使用高分辨率磁共振成像对有症状和无症状患者的颈动脉粥样硬化进行特征描述。

Characterisation of carotid atheroma in symptomatic and asymptomatic patients using high resolution MRI.

作者信息

U-King-Im J M, Tang T Y, Patterson A, Graves M J, Howarth S, Li Z-Y, Trivedi R, Bowden D, Kirkpatrick P J, Gaunt M E, Warburton E A, Antoun N M, Gillard J H

机构信息

University Department of Radiology, Addenbrooke's Hospital, Cambridge, UK.

出版信息

J Neurol Neurosurg Psychiatry. 2008 Aug;79(8):905-12. doi: 10.1136/jnnp.2007.127969. Epub 2008 Jan 10.

Abstract

BACKGROUND AND PURPOSE

To prospectively evaluate differences in carotid plaque characteristics in symptomatic and asymptomatic patients using high resolution MRI.

METHODS

20 symptomatic and 20 asymptomatic patients, with at least 50% carotid stenosis as determined by Doppler ultrasound, underwent preoperative in vivo multispectral MRI of the carotid arteries.
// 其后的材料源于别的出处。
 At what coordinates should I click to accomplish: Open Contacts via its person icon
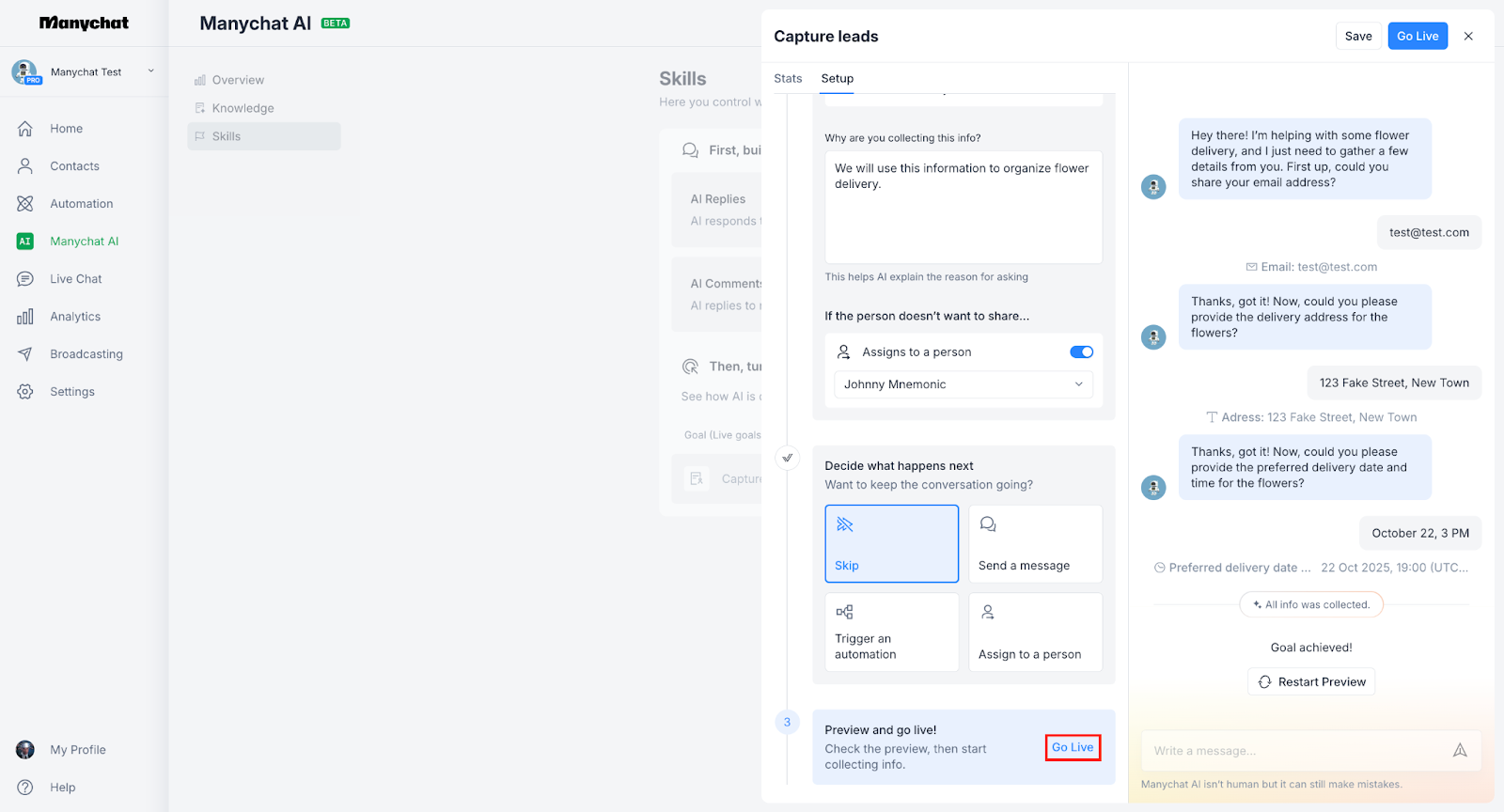(x=25, y=166)
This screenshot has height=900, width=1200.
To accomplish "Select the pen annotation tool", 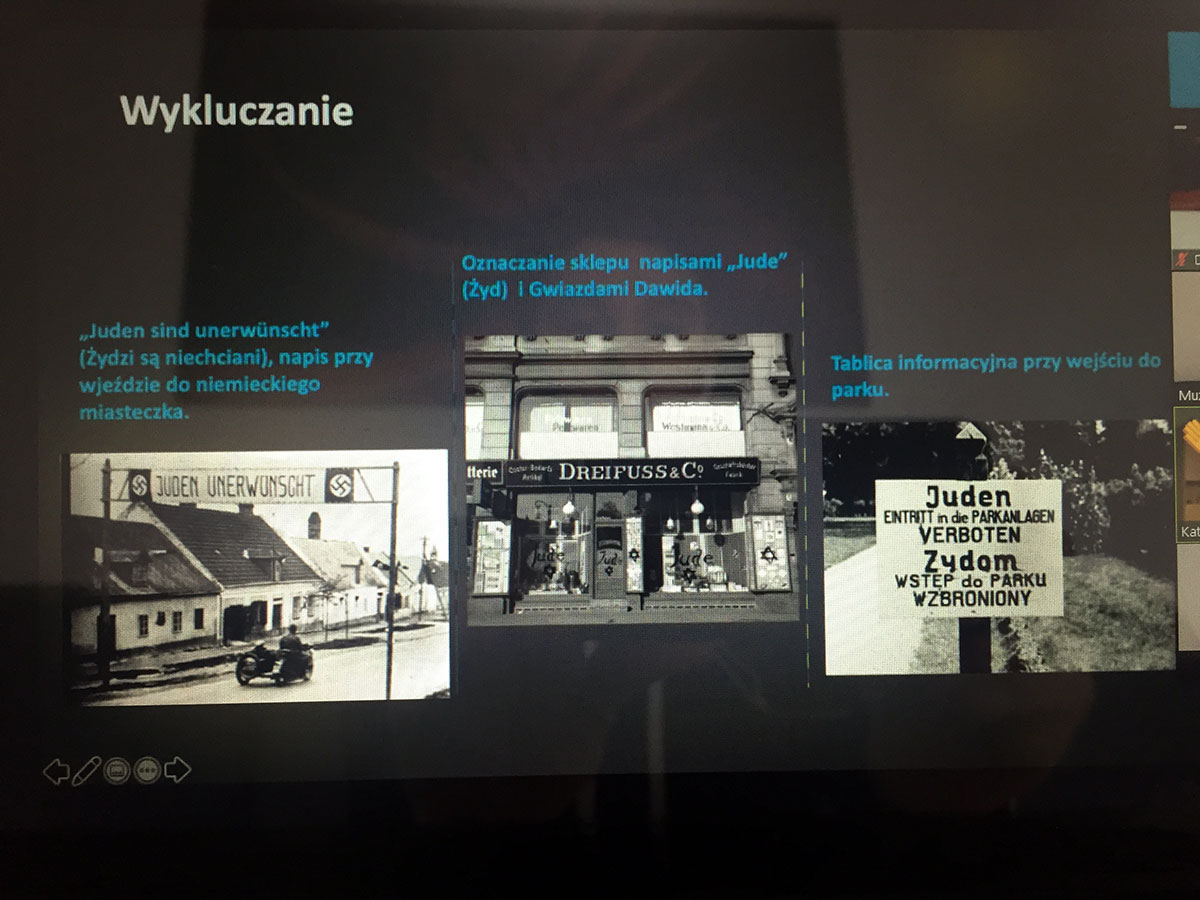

Studies were analysed both qualitatively and quantitatively in a randomised manner by two experienced readers in consensus, blinded to clinical status, and plaques were classified according to the modified American Heart Association (AHA) criteria.

RESULTS

After exclusion of poor quality images, 109 MRI sections in 18 symptomatic and 19 asymptomatic patients were available for analysis. There were no significant differences in mean luminal stenosis severity (72.9% vs 67.6%; p = 0.09) or plaque burden (median plaque areas 50 mm(2) vs 50 mm(2); p = 0.858) between the symptomatic and asymptomatic groups. However, symptomatic lesions had a higher incidence of ruptured fibrous caps (36.5% vs 8.7%; p = 0.004), haemorrhage or thrombus (46.5% vs 14.0%; p<0.001), large necrotic lipid cores (63.8% vs 28.0%; p = 0.002) and complicated type VI AHA lesions (61.5% vs 28.1%; p = 0.001) compared with asymptomatic lesions. The MRI findings of plaque haemorrhage or thrombus had an odds ratio of 5.25 (95% CI 2.08 to 13.24) while thin or ruptured fibrous cap (as opposed to a thick fibrous cap) had an odds ratio of 7.94 (95% CI 2.93 to 21.51) for prediction of symptomatic clinical status.

CONCLUSIONS

There are significant differences in plaque characteristics between symptomatic and asymptomatic carotid atheroma and these can be detected in vivo by high resolution MRI.

摘要

背景与目的

使用高分辨率磁共振成像(MRI)前瞻性评估有症状和无症状患者颈动脉斑块特征的差异。

方法

20例有症状和20例无症状患者,经多普勒超声确定至少有50%的颈动脉狭窄,术前行颈动脉的体内多光谱MRI检查。由两名经验丰富的阅片者在不知临床状态的情况下以随机方式对研究进行定性和定量分析,并根据改良的美国心脏协会(AHA)标准对斑块进行分类。

结果

排除质量不佳的图像后,18例有症状和19例无症状患者的109个MRI切片可供分析。有症状组和无症状组之间在平均管腔狭窄严重程度(72.9%对67.6%;p = 0.09)或斑块负荷(中位斑块面积50平方毫米对50平方毫米;p = 0.858)方面无显著差异。然而,与无症状病变相比,有症状病变的纤维帽破裂发生率更高(36.5%对8.7%;p = 0.004)、出血或血栓形成发生率更高(46.5%对14.0%;p<0.001)、大的坏死脂质核心发生率更高(63.8%对28.0%;p = 0.002)以及复杂的VI型AHA病变发生率更高(61.5%对28.1%;p = 0.001)。斑块出血或血栓形成的MRI表现预测有症状临床状态的比值比为5.25(95%可信区间2.08至13.24),而薄或破裂的纤维帽(与厚纤维帽相对)的比值比为7.94(95%可信区间2.93至21.51)。

结论

有症状和无症状颈动脉粥样硬化斑块特征存在显著差异,并且这些差异可通过高分辨率MRI在体内检测到。